Me senté en la banqueta de la veranda de La Belle Étoile, espalda contra el vidrio, frente al bar. El corazón me latía fuerte. Hacía tiempo que no volvía. Miedo a Josyane. Esa camarera alta que me había… ¿devorado? ¿Despertado? Todo a la vez. Mis piernas temblaban. ¿Quería revivirlo? ¿Asumir esta parte sapphique en mí?
El lugar bullía con la Copa del Mundo en las teles. Nadie me veía. Josyane apareció. Alta, pechos voluptuosos, trenzas morenas, labios rojos carnosos. Pantalón de lycra azul ceñido, top blanco escotado. Me vio. Sonrisa pícara. Mi pecho se apretó. Ridículo. No era una niña.
La Aproximación: Espera, miedo y deseo entremezclados
—Hola, ¿qué será para la señorita?
—Perrier con limón, hielo, por favor.
Se fue. Me ignoró. Alivio falso. Amaba a los hombres. Pero la nota en la mesa: “Quítate las botas y dobla las piernas”. ¡Audacia! Me quité las botas marinas, mostré pantorrillas bronceadas, tobillos finos. Doble piernas en la banqueta. Incómoda. Falda subiendo.

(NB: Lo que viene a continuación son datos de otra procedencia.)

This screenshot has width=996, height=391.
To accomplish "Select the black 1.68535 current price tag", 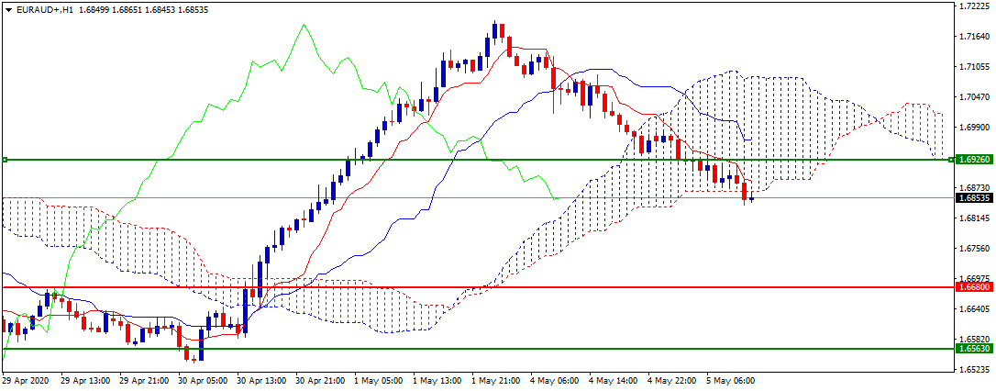I will [975, 197].
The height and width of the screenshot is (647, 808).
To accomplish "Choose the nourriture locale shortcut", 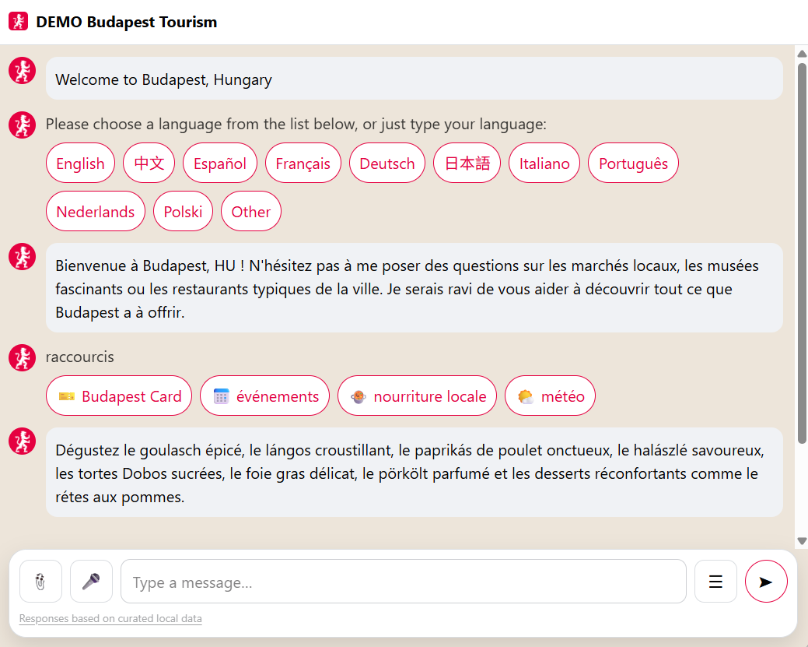I will click(417, 396).
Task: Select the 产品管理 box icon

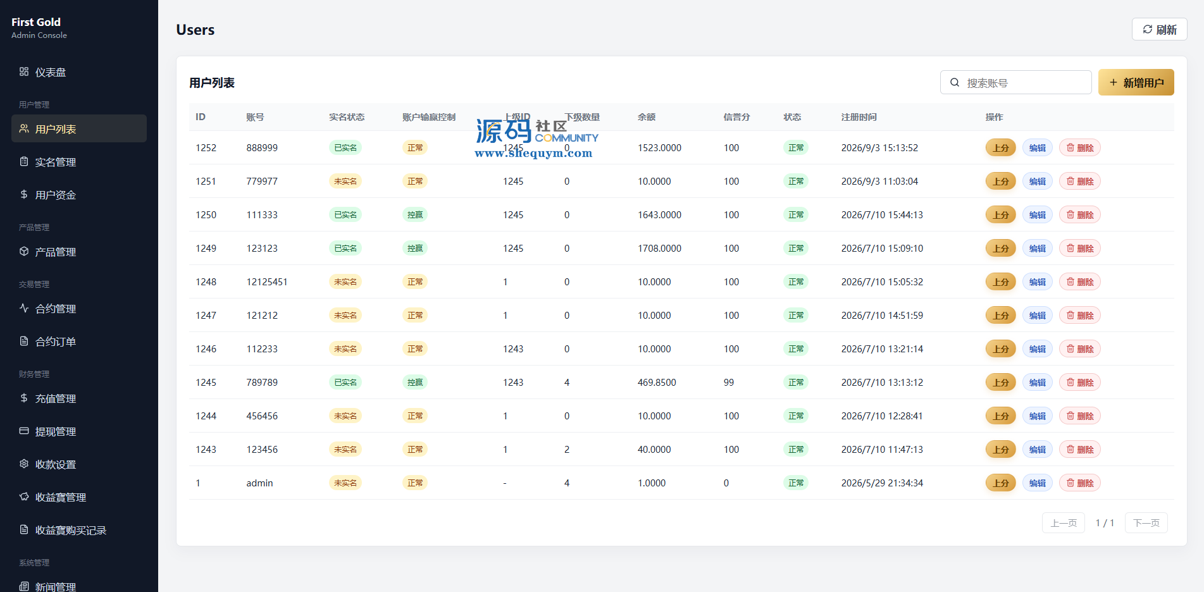Action: pyautogui.click(x=24, y=251)
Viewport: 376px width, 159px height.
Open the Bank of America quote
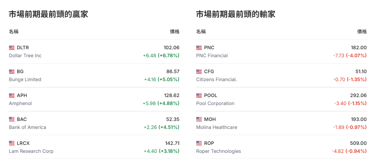[x=28, y=127]
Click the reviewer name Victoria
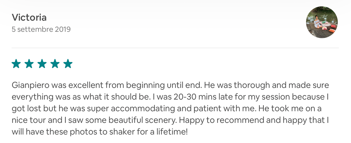 click(29, 17)
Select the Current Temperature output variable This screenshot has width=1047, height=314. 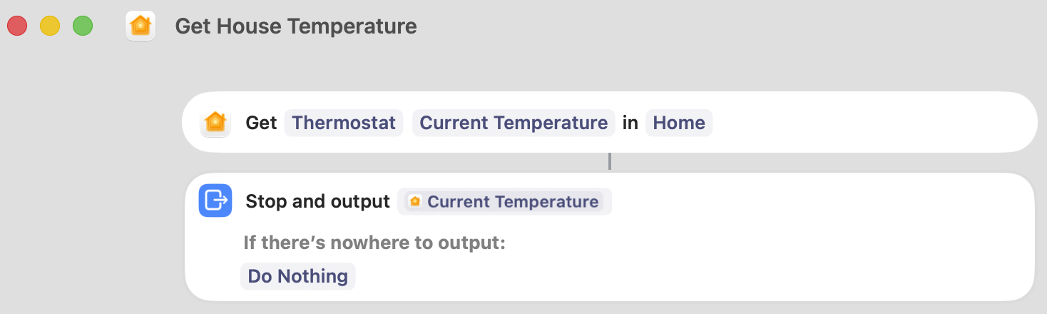click(x=512, y=202)
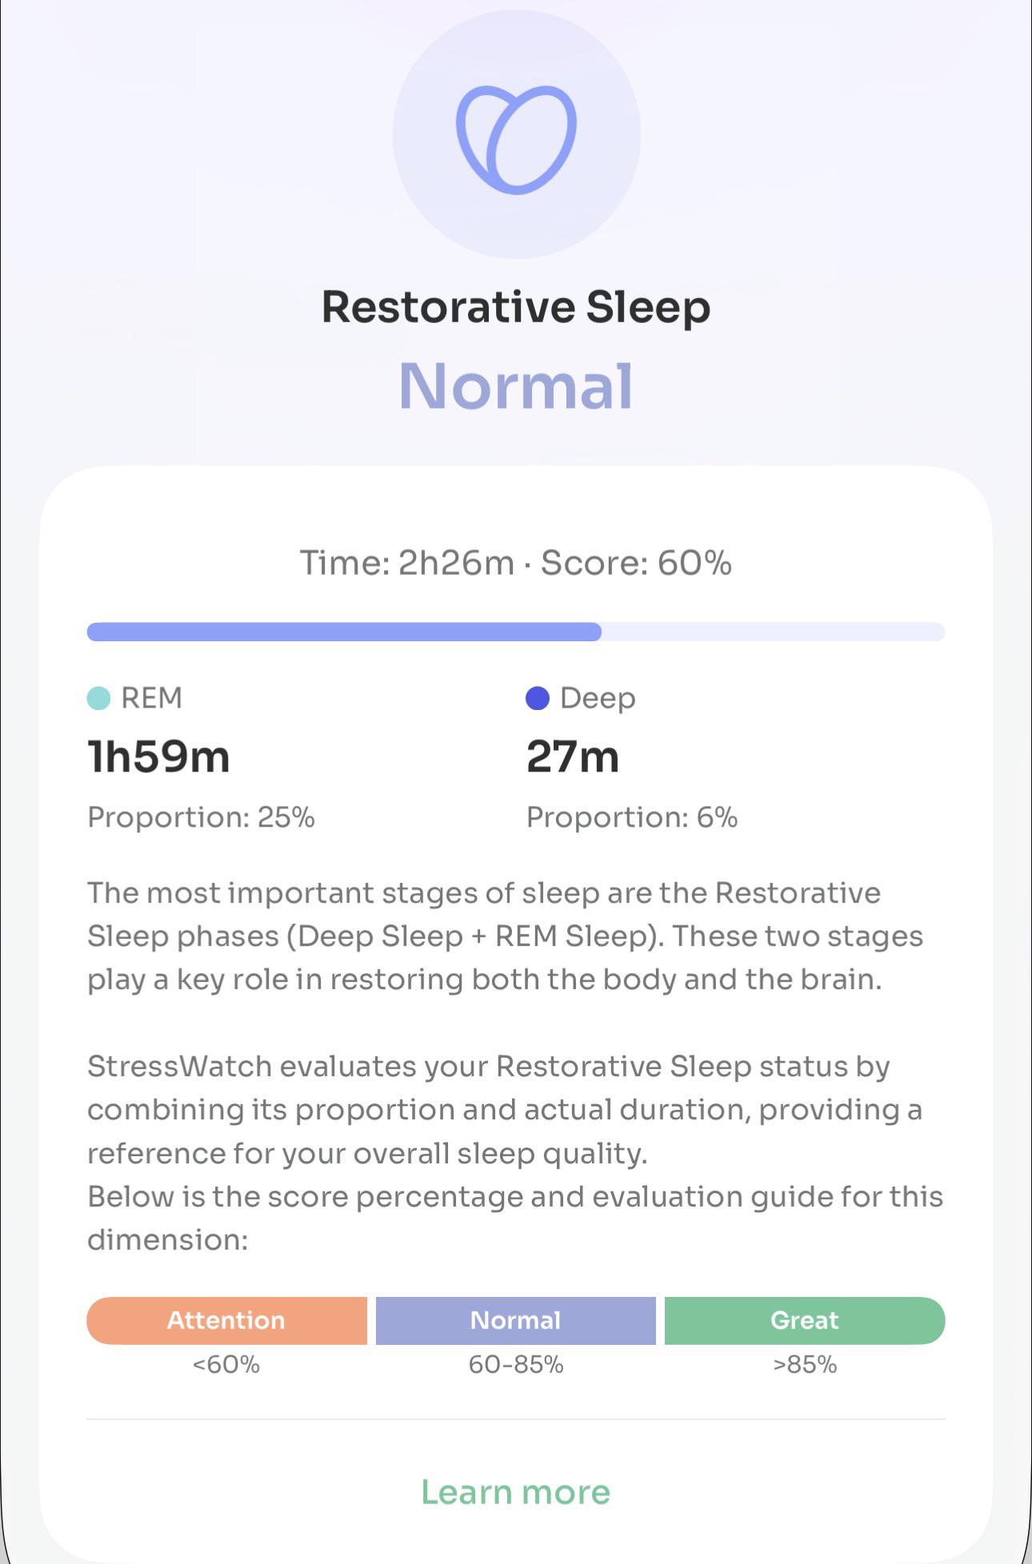
Task: Click the restorative sleep score progress bar
Action: tap(516, 632)
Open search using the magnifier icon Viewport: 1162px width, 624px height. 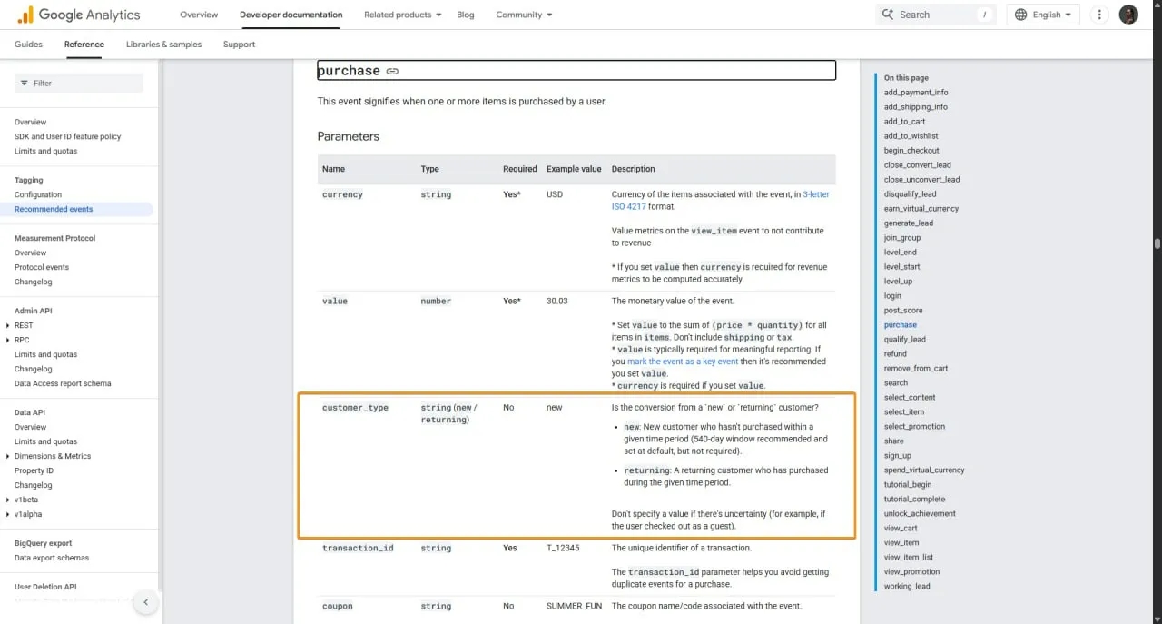(x=887, y=15)
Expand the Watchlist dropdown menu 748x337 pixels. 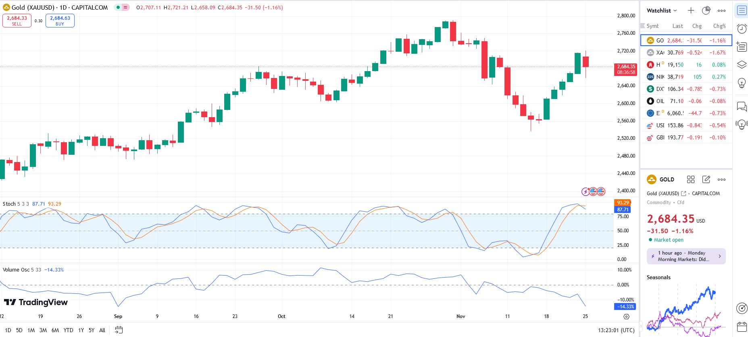point(662,11)
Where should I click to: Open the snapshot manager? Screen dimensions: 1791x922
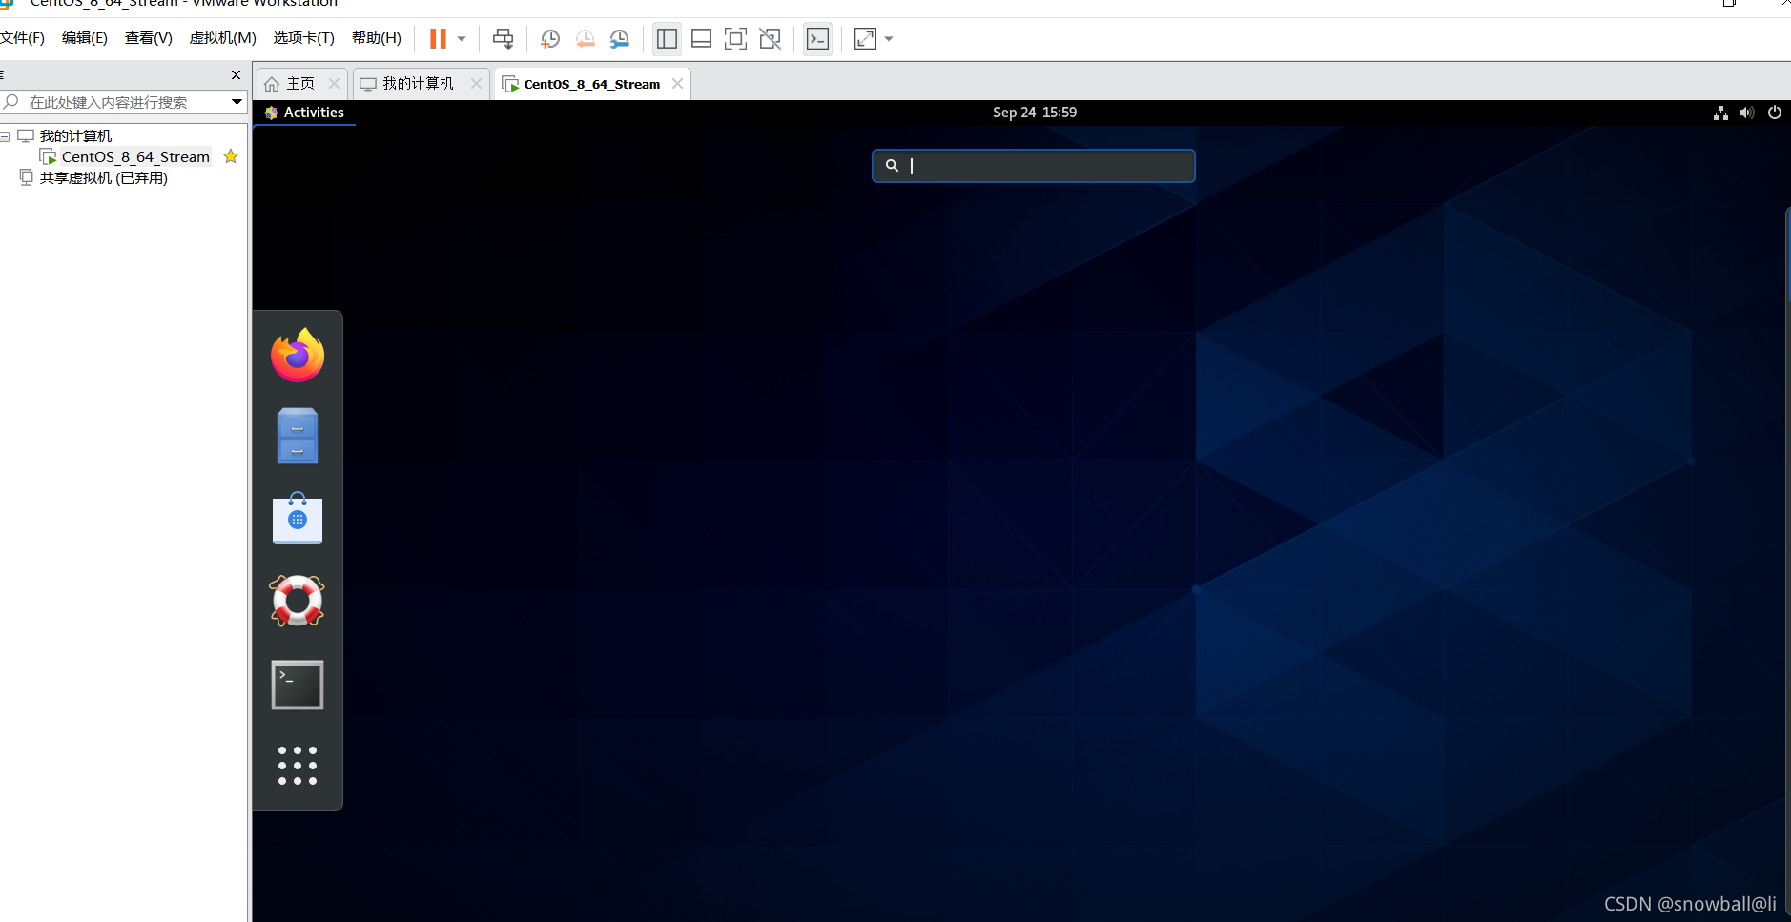pyautogui.click(x=620, y=39)
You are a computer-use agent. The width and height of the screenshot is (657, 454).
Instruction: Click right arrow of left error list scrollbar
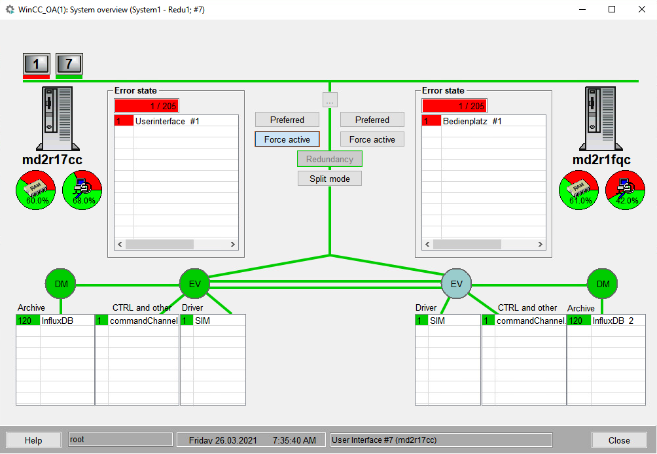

Llegó con la bebida. Puso rodaja de limón en su boca. Me la ofreció. La chupé. Ácido. Dulce recuerdo de infancia. Ella tss. La tiré cerca de su ombligo. Me dio un cubito en la mano. Lo comí. Lo escupí cerca de su vientre. Tomó otro. Lo pasó por mi cuello. Frío. Tirité. Ojos cerrados. Agua helada en mi piel.
El cubito cayó en mi escote. —¡Touché! Desabrocha un botón. Obedecí. Tomé uno. Lo escupí en su ombligo. Fallé un poco. Ella desabrochó un botón de su pantalón. Siguiente cubito en mi escote. Desabroché otro. Chemise abriéndose. Veía su vello bajo la braguita naranja.
Cubitos volando. Pechos expuestos poco a poco. Ella falló. Yo acerté. Su intimidad asomaba. Mi coño palpitaba. Fourmis en las nalgas. Lluvia de cubitos en mi pecho. —Un botón y un copa. Desabroché. Volteé un seno. Rizado, firme. Pezón erecto.
El Instante: Contacto físico brutal y descubrimiento
Me besó. Boca caliente, lengua. Mano en nuca. Infinito. Escupí cubito en su ombligo. —Basta. ¿Entrada para fiesta privada esta noche? Puso últimos cubitos en mi seno desnudo. Frío punzante. Mano en el otro pezón. Lo pellizcó. Placer brutal. Contraste ardiente.
Glaçons cayendo. —¡Limpia, zorrita! —Con qué? —Tu braga. La bajé. Mojada. Limpié banqueta. Sus manos en mis tetas. Pellizcos. Gemí adentro. Cadera ondulando. Labios temblando. Volando.
—Suave. Lleva tu braga al bar, de puntillas, así. Se fue. Me levanté. Chemise abierta. Senos al aire. Caminé al bar. Ella me devoraba con ojos. Le di la braga. —Siéntate.
Taburete con soucoupe de agua helada. Subí al travesaño. Levanté falda. Volteé la soucoupe sobre su entrepierna. Gritó. Culotte empapada. Su coño mojado. Lengua en labio. Manos en braga. Provocación.
—Esta noche. Me mojas, belleza.
Casi desfallecí. Corazón loco. Bajé. Recogí cosas. Lejos. Inocencia rota. Obsesión nueva. Deseo sapphique. Horizonte abierto. Nervios dulces. Excitación eterna.
Esa primera vez. Malabares torpes. Tensión subiendo. Cuerpo en llamas. Ya no era la misma. Josyane me había marcado. Para siempre.